**TASK INSTRUCTIONS:**
Report every line of the material that contains the string "mode".

-*-*-

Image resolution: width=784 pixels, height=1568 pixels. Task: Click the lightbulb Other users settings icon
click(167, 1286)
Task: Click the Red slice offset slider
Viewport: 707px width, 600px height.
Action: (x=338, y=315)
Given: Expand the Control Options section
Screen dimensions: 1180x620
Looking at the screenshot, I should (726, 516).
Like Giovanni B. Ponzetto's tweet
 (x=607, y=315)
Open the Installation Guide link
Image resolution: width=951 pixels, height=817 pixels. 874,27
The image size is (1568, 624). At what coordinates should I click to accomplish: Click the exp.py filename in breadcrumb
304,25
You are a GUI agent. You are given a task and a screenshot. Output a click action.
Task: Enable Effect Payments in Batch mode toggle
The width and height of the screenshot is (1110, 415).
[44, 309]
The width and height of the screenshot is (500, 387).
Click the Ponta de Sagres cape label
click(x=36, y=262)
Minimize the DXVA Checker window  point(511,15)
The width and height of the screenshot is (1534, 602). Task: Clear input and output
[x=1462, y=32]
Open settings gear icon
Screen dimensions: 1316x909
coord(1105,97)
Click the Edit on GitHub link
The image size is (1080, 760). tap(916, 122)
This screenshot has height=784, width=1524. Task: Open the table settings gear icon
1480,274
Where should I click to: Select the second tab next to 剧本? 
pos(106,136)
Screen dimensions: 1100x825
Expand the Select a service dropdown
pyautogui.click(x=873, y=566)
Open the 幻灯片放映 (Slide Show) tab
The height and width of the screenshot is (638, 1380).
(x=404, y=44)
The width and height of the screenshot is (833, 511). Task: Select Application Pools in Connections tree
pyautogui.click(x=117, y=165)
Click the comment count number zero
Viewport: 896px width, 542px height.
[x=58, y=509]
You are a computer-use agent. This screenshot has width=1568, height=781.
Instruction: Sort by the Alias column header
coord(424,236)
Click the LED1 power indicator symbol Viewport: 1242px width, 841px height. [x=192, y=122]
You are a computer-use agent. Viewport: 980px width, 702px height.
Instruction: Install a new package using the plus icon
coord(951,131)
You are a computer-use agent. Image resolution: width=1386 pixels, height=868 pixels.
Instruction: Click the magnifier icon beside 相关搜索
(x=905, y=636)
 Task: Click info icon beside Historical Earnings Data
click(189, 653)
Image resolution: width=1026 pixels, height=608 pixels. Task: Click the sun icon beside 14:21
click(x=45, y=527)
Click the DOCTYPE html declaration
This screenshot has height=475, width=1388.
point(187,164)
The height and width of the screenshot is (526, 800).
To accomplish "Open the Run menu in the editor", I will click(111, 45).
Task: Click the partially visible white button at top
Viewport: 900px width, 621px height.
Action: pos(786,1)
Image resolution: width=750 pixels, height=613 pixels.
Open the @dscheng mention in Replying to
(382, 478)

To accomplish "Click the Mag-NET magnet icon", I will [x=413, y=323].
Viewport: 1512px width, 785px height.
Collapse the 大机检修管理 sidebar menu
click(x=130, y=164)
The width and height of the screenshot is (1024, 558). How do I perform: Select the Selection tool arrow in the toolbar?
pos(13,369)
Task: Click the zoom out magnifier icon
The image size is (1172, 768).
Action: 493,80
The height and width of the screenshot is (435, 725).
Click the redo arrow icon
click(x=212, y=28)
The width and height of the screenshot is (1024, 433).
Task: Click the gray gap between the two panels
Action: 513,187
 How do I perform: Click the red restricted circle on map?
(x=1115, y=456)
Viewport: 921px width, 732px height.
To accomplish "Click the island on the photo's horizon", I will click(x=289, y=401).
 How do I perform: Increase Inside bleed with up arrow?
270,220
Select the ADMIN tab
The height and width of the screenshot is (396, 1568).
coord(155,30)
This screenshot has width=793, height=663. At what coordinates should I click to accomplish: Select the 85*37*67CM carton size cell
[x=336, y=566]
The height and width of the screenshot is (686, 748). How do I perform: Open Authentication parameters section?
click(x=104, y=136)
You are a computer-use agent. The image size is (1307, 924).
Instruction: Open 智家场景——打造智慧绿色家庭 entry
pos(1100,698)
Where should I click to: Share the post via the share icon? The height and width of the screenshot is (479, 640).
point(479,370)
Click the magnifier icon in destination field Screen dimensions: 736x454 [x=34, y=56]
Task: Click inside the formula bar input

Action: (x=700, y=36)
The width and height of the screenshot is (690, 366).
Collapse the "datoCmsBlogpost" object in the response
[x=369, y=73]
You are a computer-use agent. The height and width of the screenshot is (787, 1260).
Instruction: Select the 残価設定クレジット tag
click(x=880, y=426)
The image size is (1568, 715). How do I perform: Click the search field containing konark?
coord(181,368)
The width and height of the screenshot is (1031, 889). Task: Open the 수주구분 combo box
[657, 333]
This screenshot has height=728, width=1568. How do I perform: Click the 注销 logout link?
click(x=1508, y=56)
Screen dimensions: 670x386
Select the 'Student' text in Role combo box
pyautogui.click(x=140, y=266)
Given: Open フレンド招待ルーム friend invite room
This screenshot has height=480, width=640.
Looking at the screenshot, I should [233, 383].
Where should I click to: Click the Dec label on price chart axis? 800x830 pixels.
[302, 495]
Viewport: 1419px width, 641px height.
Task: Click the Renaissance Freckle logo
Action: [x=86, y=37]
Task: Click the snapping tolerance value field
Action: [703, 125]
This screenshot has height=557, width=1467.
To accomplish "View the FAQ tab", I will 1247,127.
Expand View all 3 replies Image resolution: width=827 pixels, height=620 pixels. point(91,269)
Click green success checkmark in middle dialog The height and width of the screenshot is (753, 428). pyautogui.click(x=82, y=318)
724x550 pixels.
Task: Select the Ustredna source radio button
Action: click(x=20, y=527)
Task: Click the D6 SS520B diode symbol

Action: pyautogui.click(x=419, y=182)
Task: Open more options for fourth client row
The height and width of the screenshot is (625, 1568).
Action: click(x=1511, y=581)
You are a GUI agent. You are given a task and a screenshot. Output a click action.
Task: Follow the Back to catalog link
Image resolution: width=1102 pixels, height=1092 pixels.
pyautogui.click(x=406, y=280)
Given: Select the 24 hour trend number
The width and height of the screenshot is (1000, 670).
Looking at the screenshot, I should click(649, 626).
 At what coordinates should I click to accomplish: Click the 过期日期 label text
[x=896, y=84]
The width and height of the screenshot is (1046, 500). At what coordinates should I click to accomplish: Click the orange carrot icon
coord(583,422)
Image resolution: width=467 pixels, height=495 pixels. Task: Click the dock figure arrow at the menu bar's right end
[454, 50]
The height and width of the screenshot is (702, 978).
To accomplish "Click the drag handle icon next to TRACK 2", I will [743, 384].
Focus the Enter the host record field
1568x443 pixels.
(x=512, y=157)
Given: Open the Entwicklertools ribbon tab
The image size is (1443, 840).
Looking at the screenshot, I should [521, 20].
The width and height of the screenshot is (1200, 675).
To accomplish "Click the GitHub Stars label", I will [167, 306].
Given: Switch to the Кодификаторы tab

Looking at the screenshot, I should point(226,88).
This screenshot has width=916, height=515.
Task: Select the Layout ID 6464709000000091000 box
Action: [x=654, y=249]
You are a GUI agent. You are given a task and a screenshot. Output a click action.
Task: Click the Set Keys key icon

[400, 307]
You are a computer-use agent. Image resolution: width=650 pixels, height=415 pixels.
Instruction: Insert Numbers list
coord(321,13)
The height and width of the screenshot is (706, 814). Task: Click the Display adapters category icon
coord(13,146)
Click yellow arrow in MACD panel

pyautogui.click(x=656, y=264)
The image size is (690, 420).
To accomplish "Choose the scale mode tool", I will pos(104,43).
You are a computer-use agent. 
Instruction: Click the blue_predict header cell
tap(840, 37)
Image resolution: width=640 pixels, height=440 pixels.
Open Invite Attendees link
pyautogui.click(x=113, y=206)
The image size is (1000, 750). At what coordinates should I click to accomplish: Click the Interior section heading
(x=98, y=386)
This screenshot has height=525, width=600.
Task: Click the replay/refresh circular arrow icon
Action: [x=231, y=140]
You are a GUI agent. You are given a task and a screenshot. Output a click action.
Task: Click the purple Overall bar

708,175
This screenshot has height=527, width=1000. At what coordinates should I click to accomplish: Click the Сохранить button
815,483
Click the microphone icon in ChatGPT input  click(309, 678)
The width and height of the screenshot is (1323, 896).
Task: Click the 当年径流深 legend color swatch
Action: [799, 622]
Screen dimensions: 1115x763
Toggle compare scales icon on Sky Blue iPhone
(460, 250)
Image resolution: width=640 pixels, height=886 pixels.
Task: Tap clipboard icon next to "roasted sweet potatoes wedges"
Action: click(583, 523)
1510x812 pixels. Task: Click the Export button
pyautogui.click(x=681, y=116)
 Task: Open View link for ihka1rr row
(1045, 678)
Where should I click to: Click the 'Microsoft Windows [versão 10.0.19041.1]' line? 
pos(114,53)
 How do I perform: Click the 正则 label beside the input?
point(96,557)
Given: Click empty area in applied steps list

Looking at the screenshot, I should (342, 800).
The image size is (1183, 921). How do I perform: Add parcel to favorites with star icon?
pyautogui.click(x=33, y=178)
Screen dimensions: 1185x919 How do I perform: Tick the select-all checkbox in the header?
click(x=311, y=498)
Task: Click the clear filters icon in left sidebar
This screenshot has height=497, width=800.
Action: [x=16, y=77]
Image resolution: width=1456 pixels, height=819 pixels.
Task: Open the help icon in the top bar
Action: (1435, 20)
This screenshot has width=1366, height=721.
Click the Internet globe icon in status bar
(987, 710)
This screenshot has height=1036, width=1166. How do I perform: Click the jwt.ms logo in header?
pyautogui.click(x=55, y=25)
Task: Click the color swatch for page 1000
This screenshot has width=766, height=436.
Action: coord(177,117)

-*-*-

**ANSWER SPACE:**
Task: Enable Effect Payments in Batch mode toggle
To accomplish "Choose the scale mode tool", I will pos(104,43).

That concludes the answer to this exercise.